* Work to complete *
For each line in the data below that has the word "Publications", copy that line.

* Dataset entries *
————————
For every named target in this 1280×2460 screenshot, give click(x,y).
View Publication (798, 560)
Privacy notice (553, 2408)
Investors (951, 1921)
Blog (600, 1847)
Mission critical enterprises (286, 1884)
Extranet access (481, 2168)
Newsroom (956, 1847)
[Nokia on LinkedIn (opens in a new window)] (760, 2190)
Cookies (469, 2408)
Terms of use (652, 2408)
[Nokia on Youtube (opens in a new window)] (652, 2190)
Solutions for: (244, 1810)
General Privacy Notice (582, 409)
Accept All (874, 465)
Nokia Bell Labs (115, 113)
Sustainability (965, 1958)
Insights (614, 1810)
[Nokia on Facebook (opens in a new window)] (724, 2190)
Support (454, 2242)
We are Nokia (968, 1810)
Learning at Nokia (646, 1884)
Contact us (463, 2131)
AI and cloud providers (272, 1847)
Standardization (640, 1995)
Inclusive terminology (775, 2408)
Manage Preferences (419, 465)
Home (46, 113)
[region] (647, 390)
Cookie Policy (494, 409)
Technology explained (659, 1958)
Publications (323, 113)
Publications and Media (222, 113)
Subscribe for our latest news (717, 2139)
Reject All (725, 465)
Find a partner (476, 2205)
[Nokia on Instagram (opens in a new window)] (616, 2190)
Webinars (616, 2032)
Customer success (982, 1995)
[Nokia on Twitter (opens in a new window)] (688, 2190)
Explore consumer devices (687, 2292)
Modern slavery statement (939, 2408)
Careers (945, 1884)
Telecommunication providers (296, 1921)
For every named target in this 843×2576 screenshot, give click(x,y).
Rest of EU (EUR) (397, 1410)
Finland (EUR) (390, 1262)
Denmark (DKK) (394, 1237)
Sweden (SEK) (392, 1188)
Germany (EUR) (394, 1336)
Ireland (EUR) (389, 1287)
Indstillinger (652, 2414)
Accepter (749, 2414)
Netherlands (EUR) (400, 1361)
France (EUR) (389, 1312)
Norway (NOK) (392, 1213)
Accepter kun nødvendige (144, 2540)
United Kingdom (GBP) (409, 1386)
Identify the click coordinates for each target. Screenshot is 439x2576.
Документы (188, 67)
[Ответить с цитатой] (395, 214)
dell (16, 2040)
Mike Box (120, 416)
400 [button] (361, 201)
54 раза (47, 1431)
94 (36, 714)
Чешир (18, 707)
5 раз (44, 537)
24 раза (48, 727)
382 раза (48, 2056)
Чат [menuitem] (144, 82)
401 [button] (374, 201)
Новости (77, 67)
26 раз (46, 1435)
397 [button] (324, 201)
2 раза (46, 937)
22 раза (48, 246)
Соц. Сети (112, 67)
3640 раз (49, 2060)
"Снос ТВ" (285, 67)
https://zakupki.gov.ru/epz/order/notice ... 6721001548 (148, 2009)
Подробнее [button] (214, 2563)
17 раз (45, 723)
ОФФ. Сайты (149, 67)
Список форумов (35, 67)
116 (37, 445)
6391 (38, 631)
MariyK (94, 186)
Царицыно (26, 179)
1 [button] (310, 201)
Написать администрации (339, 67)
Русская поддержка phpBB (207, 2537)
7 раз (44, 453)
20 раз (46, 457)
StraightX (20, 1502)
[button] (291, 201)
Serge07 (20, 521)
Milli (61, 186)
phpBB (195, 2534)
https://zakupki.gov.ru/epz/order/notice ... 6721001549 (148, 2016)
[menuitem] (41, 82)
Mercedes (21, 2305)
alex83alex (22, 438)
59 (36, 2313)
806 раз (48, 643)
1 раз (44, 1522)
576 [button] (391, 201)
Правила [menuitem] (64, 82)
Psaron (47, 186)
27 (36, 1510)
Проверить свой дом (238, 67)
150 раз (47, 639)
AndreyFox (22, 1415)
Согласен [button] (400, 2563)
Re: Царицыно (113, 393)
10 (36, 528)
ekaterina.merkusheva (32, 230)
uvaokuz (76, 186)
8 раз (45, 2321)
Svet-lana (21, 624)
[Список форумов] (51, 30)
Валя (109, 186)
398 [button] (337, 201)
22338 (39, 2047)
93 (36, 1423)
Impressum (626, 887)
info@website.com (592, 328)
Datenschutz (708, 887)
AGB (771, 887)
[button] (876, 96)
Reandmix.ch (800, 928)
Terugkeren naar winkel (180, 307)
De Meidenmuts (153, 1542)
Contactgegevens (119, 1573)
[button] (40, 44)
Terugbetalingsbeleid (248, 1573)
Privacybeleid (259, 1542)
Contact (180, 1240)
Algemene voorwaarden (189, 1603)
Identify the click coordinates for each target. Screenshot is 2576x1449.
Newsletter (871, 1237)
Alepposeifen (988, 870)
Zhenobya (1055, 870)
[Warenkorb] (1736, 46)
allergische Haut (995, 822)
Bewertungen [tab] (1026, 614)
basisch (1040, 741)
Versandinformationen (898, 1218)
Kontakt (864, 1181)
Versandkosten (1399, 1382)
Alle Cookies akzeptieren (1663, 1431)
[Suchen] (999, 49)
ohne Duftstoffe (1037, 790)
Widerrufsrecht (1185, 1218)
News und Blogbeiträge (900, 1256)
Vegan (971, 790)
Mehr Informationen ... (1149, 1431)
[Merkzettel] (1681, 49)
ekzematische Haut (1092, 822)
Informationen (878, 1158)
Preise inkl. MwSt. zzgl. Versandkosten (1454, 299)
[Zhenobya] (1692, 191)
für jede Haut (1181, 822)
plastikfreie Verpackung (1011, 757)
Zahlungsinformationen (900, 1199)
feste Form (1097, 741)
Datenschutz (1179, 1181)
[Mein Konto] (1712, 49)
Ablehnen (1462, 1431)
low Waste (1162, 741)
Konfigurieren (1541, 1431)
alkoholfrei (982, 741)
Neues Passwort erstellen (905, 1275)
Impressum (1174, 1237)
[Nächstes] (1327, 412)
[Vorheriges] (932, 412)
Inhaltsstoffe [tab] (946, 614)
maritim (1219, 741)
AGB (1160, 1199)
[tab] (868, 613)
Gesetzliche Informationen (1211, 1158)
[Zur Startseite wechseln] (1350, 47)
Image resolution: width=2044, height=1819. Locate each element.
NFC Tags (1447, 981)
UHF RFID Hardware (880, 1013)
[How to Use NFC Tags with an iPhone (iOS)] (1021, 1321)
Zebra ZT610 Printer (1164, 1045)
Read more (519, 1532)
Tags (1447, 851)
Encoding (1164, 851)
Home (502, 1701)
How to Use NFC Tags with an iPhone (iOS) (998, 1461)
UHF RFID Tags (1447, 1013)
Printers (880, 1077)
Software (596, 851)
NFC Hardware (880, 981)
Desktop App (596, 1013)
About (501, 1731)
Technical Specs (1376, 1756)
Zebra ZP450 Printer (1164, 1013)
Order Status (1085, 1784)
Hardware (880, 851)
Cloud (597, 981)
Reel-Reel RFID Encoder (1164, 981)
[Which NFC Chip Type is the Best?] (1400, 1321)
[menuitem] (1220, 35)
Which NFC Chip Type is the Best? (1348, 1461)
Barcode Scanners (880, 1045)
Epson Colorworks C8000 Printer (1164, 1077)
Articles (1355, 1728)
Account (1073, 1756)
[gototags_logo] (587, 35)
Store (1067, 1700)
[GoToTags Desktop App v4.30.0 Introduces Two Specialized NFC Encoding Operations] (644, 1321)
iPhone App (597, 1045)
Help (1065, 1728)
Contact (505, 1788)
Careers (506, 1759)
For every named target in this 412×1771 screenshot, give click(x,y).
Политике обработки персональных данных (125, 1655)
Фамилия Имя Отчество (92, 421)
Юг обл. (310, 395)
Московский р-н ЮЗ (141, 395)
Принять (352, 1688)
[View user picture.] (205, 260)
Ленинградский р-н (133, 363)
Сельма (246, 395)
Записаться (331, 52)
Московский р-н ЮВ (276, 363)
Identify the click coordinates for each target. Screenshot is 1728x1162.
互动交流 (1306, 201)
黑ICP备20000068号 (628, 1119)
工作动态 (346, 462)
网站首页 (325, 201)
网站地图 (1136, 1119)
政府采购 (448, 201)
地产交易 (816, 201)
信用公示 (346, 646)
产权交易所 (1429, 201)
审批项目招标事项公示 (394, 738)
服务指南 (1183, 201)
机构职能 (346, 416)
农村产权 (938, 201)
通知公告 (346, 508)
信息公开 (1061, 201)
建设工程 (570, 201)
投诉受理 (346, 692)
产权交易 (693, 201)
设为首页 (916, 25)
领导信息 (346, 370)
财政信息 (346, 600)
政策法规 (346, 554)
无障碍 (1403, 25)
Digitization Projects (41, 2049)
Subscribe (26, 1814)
————————
* Answer section *
Publications (323, 113)
Publications and Media (222, 113)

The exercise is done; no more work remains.